Why some people can't comprehend this is beyond me. Its one thing to admit you have no answers, but need to do something, and, on the other hand, babble about having some great answer, which never worked the prior 90 times tried. The ME for example has "cease fires" stuffed in every matress. It helps the dictators stay warm at night and serves as emergency toilet paper. So far I haven't noticed any sudden end of violence, in the last... 3,000-4,000 years?

But seriously, if we do get into a conflict, these people would rather that, say, an aircraft carrier's automatic defenses be run using Windows 98 (or even XP, though it is admittedly more stable), or some horror show like that, than something that they know won't end up with the headline, "War ship destroyed by single missle. Military experts think software for defense system may have randomly failed at a critical moment!" If someone decides to fight a war, I want them using the best things available, not the worst, because someone "objects" to it being used to directly or indirectly kill people.

And, this ironically includes police SWAT teams, Coast Guard ships, if they happen to carry guns, security guards that might have to discharge weapons in some situations, etc. "All" of whom fall in the category of people that might use the techonologies, in conjunction with "killing" someone. upholding principle is fine, the blind rejection of reality though...
jimf

Aug 15, 2006
2:08 PM EDT
As you point out Kagehi, effectively prohibiting Government from using any engineered body of work for war is like pissing into the wind. I think the Los Alamos project demonstrates that one nicely.

The only real way to keep one's work from being used by the military is just not to do the project. Of course that means that no one else will ever get to use it for good either, or, that someone else with a less defined morality will develop the same thing without that restriction. This is not a winable scenario.
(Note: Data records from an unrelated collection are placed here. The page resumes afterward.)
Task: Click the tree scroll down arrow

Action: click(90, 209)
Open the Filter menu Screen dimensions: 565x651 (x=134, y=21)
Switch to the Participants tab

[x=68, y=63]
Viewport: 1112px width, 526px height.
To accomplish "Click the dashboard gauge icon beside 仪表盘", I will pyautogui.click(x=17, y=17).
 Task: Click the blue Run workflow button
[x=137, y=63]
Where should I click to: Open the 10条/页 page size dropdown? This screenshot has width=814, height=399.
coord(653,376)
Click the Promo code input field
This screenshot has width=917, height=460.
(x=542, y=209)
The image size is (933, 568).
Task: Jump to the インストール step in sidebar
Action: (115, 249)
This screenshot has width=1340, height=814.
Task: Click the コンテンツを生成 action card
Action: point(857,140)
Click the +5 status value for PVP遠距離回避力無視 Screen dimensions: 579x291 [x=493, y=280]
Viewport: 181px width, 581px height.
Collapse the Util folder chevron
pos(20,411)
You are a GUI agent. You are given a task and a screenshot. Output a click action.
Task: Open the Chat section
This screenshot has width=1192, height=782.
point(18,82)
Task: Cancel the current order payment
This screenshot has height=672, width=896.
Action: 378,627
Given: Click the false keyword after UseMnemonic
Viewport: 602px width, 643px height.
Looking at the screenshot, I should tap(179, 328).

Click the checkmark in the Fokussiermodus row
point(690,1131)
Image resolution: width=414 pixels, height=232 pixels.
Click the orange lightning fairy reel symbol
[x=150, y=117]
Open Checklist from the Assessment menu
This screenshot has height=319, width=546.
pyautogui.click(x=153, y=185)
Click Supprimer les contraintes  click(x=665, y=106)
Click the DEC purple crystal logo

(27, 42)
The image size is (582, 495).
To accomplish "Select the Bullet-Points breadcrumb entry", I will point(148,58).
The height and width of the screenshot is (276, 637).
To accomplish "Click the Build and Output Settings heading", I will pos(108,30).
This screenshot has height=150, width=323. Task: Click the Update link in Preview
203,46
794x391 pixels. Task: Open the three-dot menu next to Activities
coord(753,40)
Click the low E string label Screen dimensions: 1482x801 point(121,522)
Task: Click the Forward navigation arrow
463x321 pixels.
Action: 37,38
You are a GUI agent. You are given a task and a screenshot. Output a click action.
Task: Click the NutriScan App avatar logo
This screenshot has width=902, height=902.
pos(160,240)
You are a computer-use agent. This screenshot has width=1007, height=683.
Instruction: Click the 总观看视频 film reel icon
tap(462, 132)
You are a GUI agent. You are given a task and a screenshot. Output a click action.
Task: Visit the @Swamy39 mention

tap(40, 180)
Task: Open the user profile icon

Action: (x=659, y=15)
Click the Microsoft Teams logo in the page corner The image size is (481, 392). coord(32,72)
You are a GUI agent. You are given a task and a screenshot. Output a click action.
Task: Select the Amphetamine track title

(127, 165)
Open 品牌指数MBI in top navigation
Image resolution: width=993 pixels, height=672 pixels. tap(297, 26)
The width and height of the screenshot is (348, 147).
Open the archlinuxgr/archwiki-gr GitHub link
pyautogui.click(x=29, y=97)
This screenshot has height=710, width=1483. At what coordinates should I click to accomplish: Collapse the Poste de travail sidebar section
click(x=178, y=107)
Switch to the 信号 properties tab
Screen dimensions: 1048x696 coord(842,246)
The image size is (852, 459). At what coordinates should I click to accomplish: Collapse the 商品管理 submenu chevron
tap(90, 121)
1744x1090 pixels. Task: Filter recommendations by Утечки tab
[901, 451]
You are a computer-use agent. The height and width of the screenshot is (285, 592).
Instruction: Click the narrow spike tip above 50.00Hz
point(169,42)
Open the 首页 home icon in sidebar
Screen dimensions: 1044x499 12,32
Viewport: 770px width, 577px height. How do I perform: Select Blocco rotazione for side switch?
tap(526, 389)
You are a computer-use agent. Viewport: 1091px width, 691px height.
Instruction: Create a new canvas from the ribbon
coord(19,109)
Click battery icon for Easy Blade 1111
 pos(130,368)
By all means, work for peace, pray for peace, protest for peace, but, I'm afraid that it's not a viable component of software or of any software license... GPL or otherwise...
Sander_Marechal

Aug 15, 2006
2:22 PM EDT
Does anyone know what the previous license of GPU was? If it was plain GPL and accepted contributions then they could be in for some trouble by un-GPL-ing the code this way.
dcparris

Aug 15, 2006
3:50 PM EDT
As far as I'm concerned, it's not free. The FS definition says "any legitimate purpose". I would feel rather differently about this issue if they were banning the use of the code for the purposes of blowing up tall office buildings, civilian aircraft, and daycare centers.
Bob_Robertson

Aug 15, 2006
5:44 PM EDT
DC, is there some other definition of "military"?
dcparris

Aug 15, 2006
6:15 PM EDT
Maybe I should have used the term "terrorism". Most of us consider that an "illegitimate" activitiy.
Teron

Aug 16, 2006
6:04 AM EDT
I'm fine with the restriction. Saying that your software shouldn't aid people to kill others is a pretty sane thing to say, in my opinion.
dinotrac

Aug 16, 2006
6:22 AM EDT
Teron -

a. Not in spirit of GPL b. Too simple-minded. You presume there is no difference between a somebody trying to kill you and a police officer who is forced to kill that person to protect your life. Or, perhaps, you believe there was no difference between Nazi invaders of Poland and local resistance forces trying to repel them.

Etc. Those moral choices are too complex and too situational to make with something as blunt and mundane as a software license.